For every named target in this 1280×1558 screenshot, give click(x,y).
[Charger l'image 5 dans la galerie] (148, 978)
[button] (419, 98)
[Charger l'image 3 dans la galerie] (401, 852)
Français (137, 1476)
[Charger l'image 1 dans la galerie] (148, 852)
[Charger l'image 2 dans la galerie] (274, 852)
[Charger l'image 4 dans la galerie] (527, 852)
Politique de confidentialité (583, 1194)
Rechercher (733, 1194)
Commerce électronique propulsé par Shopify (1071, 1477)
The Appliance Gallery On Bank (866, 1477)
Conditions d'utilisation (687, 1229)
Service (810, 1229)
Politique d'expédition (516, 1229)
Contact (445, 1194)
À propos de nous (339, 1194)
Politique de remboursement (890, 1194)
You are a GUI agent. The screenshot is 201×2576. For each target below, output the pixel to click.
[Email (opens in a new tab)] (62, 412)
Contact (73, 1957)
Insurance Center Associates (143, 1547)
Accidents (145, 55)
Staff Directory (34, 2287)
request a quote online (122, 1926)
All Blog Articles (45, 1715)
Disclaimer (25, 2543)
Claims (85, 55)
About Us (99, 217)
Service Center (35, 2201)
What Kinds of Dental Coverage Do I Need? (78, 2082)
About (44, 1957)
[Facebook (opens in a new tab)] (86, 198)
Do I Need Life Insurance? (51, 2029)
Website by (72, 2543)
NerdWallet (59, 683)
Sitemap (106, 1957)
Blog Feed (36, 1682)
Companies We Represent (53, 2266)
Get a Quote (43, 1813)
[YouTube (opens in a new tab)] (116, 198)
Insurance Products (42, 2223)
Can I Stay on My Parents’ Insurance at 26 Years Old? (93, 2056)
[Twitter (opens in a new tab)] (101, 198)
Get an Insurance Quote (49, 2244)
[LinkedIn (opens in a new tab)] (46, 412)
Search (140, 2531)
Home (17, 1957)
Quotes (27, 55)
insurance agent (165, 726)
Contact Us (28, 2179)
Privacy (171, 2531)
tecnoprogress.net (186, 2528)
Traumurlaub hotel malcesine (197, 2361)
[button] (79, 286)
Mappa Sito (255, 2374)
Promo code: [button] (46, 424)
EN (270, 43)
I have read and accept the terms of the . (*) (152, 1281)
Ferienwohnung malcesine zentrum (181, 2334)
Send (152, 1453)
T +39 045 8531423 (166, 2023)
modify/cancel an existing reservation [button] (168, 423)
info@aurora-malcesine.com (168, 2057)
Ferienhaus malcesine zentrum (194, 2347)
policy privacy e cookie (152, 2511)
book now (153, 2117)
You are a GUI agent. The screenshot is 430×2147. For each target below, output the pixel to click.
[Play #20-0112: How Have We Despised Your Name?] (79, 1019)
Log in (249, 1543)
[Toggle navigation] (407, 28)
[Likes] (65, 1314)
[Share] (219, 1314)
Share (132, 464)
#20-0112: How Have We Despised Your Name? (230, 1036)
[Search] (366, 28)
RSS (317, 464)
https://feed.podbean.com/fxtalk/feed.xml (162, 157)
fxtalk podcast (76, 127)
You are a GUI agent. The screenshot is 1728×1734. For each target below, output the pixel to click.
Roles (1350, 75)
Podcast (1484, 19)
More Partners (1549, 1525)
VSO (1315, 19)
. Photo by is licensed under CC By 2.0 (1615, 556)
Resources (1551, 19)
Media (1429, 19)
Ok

_WHAT TO WORK ON_:
In your answer, reproduce every entry exactly as it was written.

_PROBLEM SOLUTION_:
For every named target in this 1280×1558 screenshot, give click(x,y).
[Charger l'image 5 dans la galerie] (148, 978)
[button] (419, 98)
[Charger l'image 3 dans la galerie] (401, 852)
Français (137, 1476)
[Charger l'image 1 dans la galerie] (148, 852)
[Charger l'image 2 dans la galerie] (274, 852)
[Charger l'image 4 dans la galerie] (527, 852)
Politique de confidentialité (583, 1194)
Rechercher (733, 1194)
Commerce électronique propulsé par Shopify (1071, 1477)
The Appliance Gallery On Bank (866, 1477)
Conditions d'utilisation (687, 1229)
Service (810, 1229)
Politique d'expédition (516, 1229)
Contact (445, 1194)
À propos de nous (339, 1194)
Politique de remboursement (890, 1194)
You are a GUI agent. The screenshot is 201×2576. For each target below, output the pixel to click.
[Email (opens in a new tab)] (62, 412)
Contact (73, 1957)
Insurance Center Associates (143, 1547)
Accidents (145, 55)
Staff Directory (34, 2287)
request a quote online (122, 1926)
All Blog Articles (45, 1715)
Disclaimer (25, 2543)
Claims (85, 55)
About Us (99, 217)
Service Center (35, 2201)
What Kinds of Dental Coverage Do I Need? (78, 2082)
About (44, 1957)
[Facebook (opens in a new tab)] (86, 198)
Do I Need Life Insurance? (51, 2029)
Website by (72, 2543)
NerdWallet (59, 683)
Sitemap (106, 1957)
Blog Feed (36, 1682)
Companies We Represent (53, 2266)
Get a Quote (43, 1813)
[YouTube (opens in a new tab)] (116, 198)
Insurance Products (42, 2223)
Can I Stay on My Parents’ Insurance at 26 Years Old? (93, 2056)
[Twitter (opens in a new tab)] (101, 198)
Get an Insurance Quote (49, 2244)
[LinkedIn (opens in a new tab)] (46, 412)
Search (140, 2531)
Home (17, 1957)
Quotes (27, 55)
insurance agent (165, 726)
Contact Us (28, 2179)
Privacy (171, 2531)
tecnoprogress.net (186, 2528)
Traumurlaub hotel malcesine (197, 2361)
[button] (79, 286)
Mappa Sito (255, 2374)
Promo code: [button] (46, 424)
EN (270, 43)
I have read and accept the terms of the . (*) (152, 1281)
Ferienwohnung malcesine zentrum (181, 2334)
Send (152, 1453)
T +39 045 8531423 (166, 2023)
modify/cancel an existing reservation [button] (168, 423)
info@aurora-malcesine.com (168, 2057)
Ferienhaus malcesine zentrum (194, 2347)
policy privacy e cookie (152, 2511)
book now (153, 2117)
You are a GUI agent. The screenshot is 430×2147. For each target below, output the pixel to click.
[Play #20-0112: How Have We Despised Your Name?] (79, 1019)
Log in (249, 1543)
[Toggle navigation] (407, 28)
[Likes] (65, 1314)
[Share] (219, 1314)
Share (132, 464)
#20-0112: How Have We Despised Your Name? (230, 1036)
[Search] (366, 28)
RSS (317, 464)
https://feed.podbean.com/fxtalk/feed.xml (162, 157)
fxtalk podcast (76, 127)
You are a GUI agent. The screenshot is 1728×1734. For each target below, output the pixel to click.
Roles (1350, 75)
Podcast (1484, 19)
More Partners (1549, 1525)
VSO (1315, 19)
. Photo by is licensed under CC By 2.0 (1615, 556)
Resources (1551, 19)
Media (1429, 19)
Ok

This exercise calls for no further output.